1. ## Collatz Conjecture Investigation

Hi, I am currently investigating the Collatz conjecture out of curiosity, having watched a video made about it by Numberphile.

My current understanding of the problem is that any odd $n$, written as $2^{a_s}(2b_s-1)-1$, will iterate to even $3^{a_s}(2a_s-1)-1$ after $a_s$ iterations of $\frac{3n+1}{2}$, then being divided by 2 until it becomes some odd $2^{a_{s+1}}(2b_{s+1}-1)-1$.

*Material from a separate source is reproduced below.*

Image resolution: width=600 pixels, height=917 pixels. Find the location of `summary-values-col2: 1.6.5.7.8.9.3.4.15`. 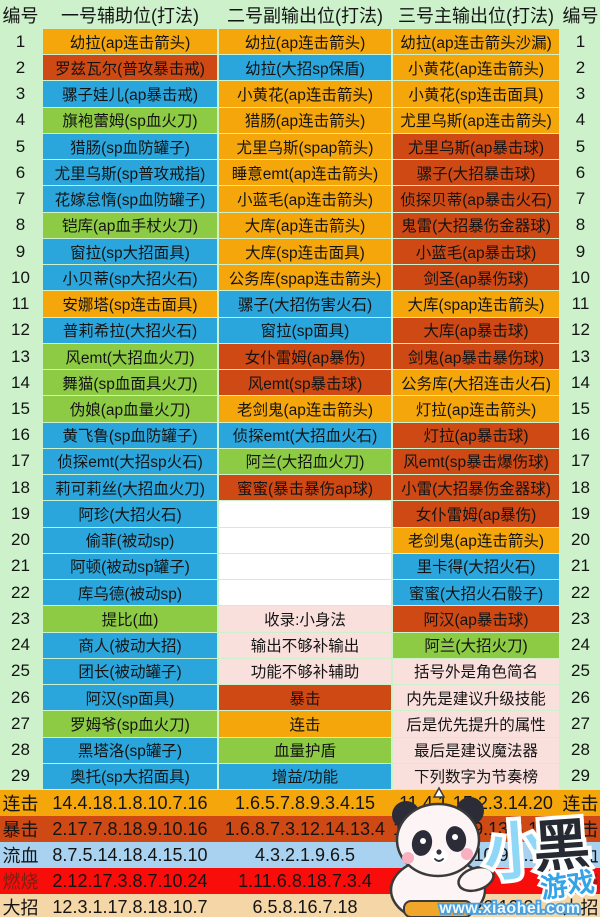

summary-values-col2: 1.6.5.7.8.9.3.4.15 is located at coordinates (305, 802).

When $3^a\left(2b-1\right)-1$ is written as $3^ab-\left(3^a+1\right)$, factoring out the highest power of 2 shows that for $a \equiv b \pmod 2$, the highest power of 2 dividing $3^a\left(2b-1\right)-1$ is 2, and for $a \equiv 1 \pmod 2$ where $b \equiv 0 \pmod 4$, or $a \equiv 0 \pmod 2$ where $b \equiv 3 \pmod 4$, it must be 4. In other cases it seems to be no longer dependant on $a$ or $b$ and becomes pseudo-random.

If the Collatz conjecture is true, for any combination of $(a_1,b_1)$ there must be some integer $z$ such that both $a_z$ and $b_z$ equal 1 after $z$ of iterations of $2^{a_s}(2b_s-1)-1 \rightarrow 2^{a_{s+1}}(2b_{s+1}-1)-1$.

An expansion of the $z$th iteration of $2^{a_s}(2b_s-1)-1 \rightarrow 2^{a_{s+1}}(2b_{s+1}-1)-1$ on some odd $n=2^{a_1}(2b_1-1)-1$, $T_z(n_1)$, implies that:
$$T_z(n_1)=\frac{1.5^{\sum_{c=2}^{z}a_c}\left(1.5^ {a_1}\left(n_1+1\right)-1\right)}{2^{\sum_{d=1}^{z}b_d}}+\frac{1.5^{a_z}-1}{2^{b_z}}+\sum_{e=2}^{z-1}\frac{1.5^{\sum_{f=e+1}^{z}a_f}\left(1.5^{a_e}-1\right)}{2^{\sum_{g=e}^{z}b_g}}=1$$
must have a unique solution for any $n_1$ such that $\left\{z,a_{1...z},b_{1...z}\in\mathbb{N^+}\right \}$

I am trying to find a connection between $(a_s,b_s)$ and $(a_{s+1},b_{s+1})$, such that an expression for the sum of these values for each iteration may be found, which would make the above expression more useful. Corrections and advice on whether this may or may not be possible would really be appreciated!

Thanks

2. ## Re: Collatz Conjecture Investigation

There is a reason that some of the greatest mathematical minds of our generation have declared that mathematics is not yet ready for this problem. You will need to create some new math. There is no uniform relation between $(a_s,b_s)$ and $(a_{s+1},b_{s+1})$. One investigation that I saw tried to find patterns for them. But, in general, they can be any natural number.

3. ## Re: Collatz Conjecture Investigation

Also note that if you take the binary representation of $2^{a_s}(2b_s-1)-1$, the number of ending 1 is the number of time $(a_s)$ you can apply $\frac{3n+1}{2}$ before reaching $3^{a_s}(2b_s-1)-1$.

4. ## Re: Collatz Conjecture Investigation

There should be some kind of connection but it is not easy to make a formula out of it.
If $2b_s-1$ is of the form $8x+5$ and $a_s$ is even, $3^{a_s}(2b_s-1)-1$ is divisible exactly by $2^2$ to produce the next odd. If $a_s$ is odd, it is divisible exactly by $2^1$.
If it is of the form $8x+7$ it is the opposite ($a_s$ even -> divisible by $2^1$, $a_s$ odd -> divisible by $2^2$,).
Other forms gives other exponents, but they seems regular....with some logic behind.
But even knowing it is divisible by $2^2$ does not give your $a_{s+1}$ straight away.